[STORED DATA — start]

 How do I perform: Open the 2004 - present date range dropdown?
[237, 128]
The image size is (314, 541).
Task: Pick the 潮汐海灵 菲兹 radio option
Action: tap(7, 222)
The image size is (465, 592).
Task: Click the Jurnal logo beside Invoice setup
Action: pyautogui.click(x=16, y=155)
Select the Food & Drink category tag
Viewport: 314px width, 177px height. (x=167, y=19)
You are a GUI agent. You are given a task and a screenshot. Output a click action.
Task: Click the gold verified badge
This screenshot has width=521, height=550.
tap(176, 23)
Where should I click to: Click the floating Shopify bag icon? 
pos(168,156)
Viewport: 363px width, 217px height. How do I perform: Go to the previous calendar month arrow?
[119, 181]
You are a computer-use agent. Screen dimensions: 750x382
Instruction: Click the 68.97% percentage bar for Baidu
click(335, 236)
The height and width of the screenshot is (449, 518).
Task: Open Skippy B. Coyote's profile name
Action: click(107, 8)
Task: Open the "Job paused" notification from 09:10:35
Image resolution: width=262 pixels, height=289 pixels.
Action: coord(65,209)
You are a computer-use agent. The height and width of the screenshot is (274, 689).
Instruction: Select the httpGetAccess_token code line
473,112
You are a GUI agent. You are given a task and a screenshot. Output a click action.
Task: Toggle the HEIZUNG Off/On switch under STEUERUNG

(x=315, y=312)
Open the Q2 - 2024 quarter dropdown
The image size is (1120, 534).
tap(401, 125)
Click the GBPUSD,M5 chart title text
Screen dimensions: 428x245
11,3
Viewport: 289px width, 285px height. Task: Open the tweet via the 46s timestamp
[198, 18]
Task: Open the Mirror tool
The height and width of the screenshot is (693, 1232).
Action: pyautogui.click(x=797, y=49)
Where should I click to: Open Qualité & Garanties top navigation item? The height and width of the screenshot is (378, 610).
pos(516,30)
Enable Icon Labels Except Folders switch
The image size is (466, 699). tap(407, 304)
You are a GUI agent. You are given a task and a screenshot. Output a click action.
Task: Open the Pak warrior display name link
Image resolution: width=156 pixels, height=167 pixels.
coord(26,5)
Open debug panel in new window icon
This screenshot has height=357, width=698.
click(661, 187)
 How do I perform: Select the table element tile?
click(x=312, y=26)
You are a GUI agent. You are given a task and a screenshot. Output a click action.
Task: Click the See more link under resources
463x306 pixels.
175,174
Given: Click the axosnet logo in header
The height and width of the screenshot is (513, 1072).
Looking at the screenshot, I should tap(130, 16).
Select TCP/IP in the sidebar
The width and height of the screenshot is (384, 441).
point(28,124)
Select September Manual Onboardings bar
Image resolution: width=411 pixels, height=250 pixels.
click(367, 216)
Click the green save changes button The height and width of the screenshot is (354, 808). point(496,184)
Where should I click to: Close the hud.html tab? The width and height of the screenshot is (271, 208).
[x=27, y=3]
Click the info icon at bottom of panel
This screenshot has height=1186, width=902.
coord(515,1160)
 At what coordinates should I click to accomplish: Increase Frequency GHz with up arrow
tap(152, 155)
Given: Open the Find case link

[STORED DATA — finish]

_WHAT IS REQUIRED:_ Wherever the string "link" appears in a line of the records above, copy that line.

_RESPONSE TO THIS TASK:_
Task: Open the Pak warrior display name link
Task: Click the See more link under resources
Given: Open the Find case link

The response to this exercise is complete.